Luis Oliva: «Je sais combien de sueur il y a derrière chaque homard»
Parti observer le rituel de bénédiction des bateaux à L’Anse-à-Beaufils, en Gaspésie, au début de la saison du homard, Luis Oliva, qui réalise son premier film, en est revenu avec de beaux personnages et un tout nouvel angle pour son documentaire. Il a suivi des pêcheurs dans leur quotidien, en pleine saison de pêche.
En 2014, vous avez suivi des pêcheurs de homard gaspésiens pour réaliser ce documentaire. Vous êtes-vous complètement immergé dans votre sujet?
Au départ, je devais, avec la recherchiste, aller faire du repérage au début de la saison de pêche au homard. Finalement, après cinq jours, je suis revenu avec 20 heures de matériel, et en regardant ce qu’on avait enregistré, on a tout de suite constaté que les personnages étaient forts. Avec tout ça, on a eu le go assez tard au mois de juin. J’ai donc passé les deux ou trois dernières semaines de pêche avec les pêcheurs. J’ai fait le début et la fin de la saison.

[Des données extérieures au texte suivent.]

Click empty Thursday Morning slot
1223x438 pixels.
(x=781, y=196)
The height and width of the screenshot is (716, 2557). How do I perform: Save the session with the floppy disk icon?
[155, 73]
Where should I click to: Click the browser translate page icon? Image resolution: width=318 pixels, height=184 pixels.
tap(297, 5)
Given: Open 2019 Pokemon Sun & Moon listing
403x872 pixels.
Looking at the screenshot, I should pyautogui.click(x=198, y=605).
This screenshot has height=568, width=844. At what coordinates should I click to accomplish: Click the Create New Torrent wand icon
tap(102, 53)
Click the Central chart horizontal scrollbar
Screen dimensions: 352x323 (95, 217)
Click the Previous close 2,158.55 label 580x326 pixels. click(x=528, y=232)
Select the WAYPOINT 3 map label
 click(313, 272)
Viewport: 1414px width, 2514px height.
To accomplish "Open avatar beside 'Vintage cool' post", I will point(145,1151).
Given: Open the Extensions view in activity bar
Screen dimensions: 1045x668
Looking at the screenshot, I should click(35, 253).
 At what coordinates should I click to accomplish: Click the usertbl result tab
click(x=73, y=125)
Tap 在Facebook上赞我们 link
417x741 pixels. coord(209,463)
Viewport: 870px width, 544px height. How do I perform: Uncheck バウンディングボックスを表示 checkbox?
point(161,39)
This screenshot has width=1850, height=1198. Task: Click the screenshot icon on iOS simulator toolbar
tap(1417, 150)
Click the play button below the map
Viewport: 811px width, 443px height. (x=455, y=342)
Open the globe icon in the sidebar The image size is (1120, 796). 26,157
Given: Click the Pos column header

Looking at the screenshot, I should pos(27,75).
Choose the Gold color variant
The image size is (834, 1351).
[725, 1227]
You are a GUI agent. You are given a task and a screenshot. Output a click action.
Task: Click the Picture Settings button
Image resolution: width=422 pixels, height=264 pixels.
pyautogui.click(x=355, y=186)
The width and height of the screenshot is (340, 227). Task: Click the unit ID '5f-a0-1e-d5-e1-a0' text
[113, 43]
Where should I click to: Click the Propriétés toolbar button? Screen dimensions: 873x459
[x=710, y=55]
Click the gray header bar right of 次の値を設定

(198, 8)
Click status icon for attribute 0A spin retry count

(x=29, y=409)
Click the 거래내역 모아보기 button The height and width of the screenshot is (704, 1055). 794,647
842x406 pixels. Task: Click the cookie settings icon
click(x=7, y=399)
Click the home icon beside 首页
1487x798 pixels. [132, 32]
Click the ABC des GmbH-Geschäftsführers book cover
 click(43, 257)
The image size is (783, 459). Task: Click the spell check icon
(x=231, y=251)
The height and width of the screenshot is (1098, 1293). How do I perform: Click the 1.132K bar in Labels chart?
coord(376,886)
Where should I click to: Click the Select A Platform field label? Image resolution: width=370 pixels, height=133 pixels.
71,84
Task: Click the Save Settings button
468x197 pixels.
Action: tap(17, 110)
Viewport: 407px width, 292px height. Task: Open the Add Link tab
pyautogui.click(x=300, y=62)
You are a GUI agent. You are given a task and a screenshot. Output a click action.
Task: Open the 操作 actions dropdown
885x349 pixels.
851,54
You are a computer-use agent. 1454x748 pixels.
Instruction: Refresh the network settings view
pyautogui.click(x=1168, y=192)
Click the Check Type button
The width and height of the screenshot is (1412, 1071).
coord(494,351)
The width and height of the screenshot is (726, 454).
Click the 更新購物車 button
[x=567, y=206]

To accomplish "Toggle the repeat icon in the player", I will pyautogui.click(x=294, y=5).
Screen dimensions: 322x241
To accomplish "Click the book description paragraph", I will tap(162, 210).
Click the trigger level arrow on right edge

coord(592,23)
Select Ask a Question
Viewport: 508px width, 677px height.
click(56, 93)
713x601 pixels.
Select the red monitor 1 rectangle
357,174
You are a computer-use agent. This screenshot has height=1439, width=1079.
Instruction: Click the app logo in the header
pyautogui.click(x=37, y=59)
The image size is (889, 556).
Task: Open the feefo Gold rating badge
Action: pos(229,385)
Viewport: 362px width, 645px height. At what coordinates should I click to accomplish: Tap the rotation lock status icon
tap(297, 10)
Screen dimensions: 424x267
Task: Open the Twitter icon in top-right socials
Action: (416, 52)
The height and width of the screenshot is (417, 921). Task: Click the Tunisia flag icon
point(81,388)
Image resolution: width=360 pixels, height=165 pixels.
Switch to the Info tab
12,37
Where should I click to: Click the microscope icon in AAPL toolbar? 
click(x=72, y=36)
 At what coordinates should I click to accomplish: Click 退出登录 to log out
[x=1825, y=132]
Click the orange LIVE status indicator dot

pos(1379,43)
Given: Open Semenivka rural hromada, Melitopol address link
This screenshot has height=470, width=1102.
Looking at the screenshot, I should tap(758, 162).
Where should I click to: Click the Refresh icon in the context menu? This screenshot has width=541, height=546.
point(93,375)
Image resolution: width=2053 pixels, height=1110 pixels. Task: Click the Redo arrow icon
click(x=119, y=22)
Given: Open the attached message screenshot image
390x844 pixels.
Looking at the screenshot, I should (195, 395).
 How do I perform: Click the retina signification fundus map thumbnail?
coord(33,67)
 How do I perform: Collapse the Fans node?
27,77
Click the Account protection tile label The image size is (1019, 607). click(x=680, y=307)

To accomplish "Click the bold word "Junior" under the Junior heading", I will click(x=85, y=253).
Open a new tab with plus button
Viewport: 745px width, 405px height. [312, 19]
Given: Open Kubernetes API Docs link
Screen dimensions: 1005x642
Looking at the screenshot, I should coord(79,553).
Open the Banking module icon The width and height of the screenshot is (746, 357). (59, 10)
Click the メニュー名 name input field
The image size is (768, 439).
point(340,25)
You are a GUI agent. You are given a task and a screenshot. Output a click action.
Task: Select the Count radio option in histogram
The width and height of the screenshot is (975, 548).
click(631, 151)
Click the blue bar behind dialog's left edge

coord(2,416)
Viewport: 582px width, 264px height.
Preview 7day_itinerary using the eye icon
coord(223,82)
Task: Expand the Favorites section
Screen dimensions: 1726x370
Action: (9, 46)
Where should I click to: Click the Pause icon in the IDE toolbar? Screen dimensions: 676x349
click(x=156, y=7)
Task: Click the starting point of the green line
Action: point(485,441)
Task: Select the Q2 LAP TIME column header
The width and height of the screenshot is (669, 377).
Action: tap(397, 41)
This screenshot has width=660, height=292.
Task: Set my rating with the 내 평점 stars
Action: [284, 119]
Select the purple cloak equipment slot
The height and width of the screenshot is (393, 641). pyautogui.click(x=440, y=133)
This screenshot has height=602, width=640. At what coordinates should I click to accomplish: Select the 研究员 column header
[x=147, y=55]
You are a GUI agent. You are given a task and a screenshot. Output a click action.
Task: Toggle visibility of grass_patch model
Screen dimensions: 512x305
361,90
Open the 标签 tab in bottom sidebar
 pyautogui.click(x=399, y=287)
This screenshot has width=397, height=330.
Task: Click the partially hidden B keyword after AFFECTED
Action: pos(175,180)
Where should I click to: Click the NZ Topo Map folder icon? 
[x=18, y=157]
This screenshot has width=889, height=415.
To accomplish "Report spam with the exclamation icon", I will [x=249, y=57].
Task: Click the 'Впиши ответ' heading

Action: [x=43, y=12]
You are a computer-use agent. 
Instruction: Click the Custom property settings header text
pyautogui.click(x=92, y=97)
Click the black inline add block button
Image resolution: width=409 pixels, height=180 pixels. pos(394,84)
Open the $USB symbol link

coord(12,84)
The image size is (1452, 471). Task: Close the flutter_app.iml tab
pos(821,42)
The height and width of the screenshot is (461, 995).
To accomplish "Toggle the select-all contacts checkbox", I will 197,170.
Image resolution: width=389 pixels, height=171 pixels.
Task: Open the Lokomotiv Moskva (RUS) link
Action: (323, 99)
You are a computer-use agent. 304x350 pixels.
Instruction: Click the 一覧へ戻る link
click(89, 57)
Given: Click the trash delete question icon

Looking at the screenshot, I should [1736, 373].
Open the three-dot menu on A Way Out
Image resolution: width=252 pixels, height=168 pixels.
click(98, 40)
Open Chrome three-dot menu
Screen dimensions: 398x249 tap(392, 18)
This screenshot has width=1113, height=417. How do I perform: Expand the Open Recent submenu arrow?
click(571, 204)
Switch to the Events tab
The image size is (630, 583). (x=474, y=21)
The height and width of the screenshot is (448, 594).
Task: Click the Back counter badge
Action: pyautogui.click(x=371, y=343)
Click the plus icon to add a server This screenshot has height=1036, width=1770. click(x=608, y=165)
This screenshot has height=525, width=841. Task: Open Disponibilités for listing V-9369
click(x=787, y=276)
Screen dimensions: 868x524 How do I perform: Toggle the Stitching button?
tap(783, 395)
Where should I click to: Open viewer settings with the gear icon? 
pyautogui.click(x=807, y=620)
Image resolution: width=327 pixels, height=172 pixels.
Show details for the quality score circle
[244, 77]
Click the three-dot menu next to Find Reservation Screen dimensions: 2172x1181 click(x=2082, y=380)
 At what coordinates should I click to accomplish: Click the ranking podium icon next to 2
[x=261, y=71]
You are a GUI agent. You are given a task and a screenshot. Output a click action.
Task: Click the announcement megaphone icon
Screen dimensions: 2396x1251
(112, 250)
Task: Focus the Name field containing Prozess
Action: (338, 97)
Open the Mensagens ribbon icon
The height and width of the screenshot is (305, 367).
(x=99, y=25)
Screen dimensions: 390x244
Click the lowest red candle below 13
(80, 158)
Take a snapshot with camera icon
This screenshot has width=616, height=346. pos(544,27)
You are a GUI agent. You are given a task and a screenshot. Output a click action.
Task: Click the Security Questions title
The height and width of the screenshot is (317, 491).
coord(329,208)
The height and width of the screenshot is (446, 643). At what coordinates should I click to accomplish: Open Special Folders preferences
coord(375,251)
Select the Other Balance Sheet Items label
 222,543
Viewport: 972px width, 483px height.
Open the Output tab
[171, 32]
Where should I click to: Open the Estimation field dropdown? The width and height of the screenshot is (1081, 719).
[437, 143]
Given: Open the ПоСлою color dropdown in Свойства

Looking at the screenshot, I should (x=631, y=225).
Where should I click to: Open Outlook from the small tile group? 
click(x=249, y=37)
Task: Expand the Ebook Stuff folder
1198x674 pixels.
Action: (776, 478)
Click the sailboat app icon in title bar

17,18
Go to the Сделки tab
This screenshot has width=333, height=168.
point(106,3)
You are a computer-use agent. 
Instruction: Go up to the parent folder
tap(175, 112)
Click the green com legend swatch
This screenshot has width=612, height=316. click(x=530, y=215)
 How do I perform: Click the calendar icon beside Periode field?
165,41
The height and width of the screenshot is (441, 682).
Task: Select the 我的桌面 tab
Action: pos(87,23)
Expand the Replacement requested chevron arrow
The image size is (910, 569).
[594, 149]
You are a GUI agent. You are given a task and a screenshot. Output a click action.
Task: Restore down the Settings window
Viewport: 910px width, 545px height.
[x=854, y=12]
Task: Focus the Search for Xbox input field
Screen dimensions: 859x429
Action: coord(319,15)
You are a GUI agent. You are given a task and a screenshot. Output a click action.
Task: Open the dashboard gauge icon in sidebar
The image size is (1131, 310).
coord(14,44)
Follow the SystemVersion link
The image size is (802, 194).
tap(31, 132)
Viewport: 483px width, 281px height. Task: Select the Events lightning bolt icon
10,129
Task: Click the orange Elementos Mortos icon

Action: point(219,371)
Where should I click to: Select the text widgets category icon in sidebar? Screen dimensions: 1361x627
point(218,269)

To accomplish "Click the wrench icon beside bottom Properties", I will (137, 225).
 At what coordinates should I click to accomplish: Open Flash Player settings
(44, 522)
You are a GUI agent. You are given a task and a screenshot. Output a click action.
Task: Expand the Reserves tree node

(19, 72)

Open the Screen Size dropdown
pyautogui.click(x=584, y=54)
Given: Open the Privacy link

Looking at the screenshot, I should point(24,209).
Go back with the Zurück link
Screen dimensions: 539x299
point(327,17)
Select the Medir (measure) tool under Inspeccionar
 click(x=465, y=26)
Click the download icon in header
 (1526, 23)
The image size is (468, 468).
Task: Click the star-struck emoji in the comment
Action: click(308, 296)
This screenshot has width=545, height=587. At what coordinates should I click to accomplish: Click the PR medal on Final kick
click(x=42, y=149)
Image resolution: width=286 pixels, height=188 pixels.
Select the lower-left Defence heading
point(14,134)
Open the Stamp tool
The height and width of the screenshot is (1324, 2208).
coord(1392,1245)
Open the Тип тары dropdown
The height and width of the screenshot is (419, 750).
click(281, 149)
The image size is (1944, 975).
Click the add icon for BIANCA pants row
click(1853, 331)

Dès la première journée, j’ai eu la chance d’embarquer avec Jean-Marie [un des pêcheurs]. Quand ils ont commencé à nous raconter leurs histoires, on a vite vu qu’il allait s’agir d’un film sur les pêcheurs, pas juste sur la pêche.
Qu’est-ce qui vous a le plus étonné dans cet univers?
Les femmes. Par exemple, dans le film, on a suivi Marie-Josée et Alexandra. De prime abord, on pense que c’est un métier d’hommes, mais il y a beaucoup de femmes qui pêchent le homard, et ce, depuis longtemps.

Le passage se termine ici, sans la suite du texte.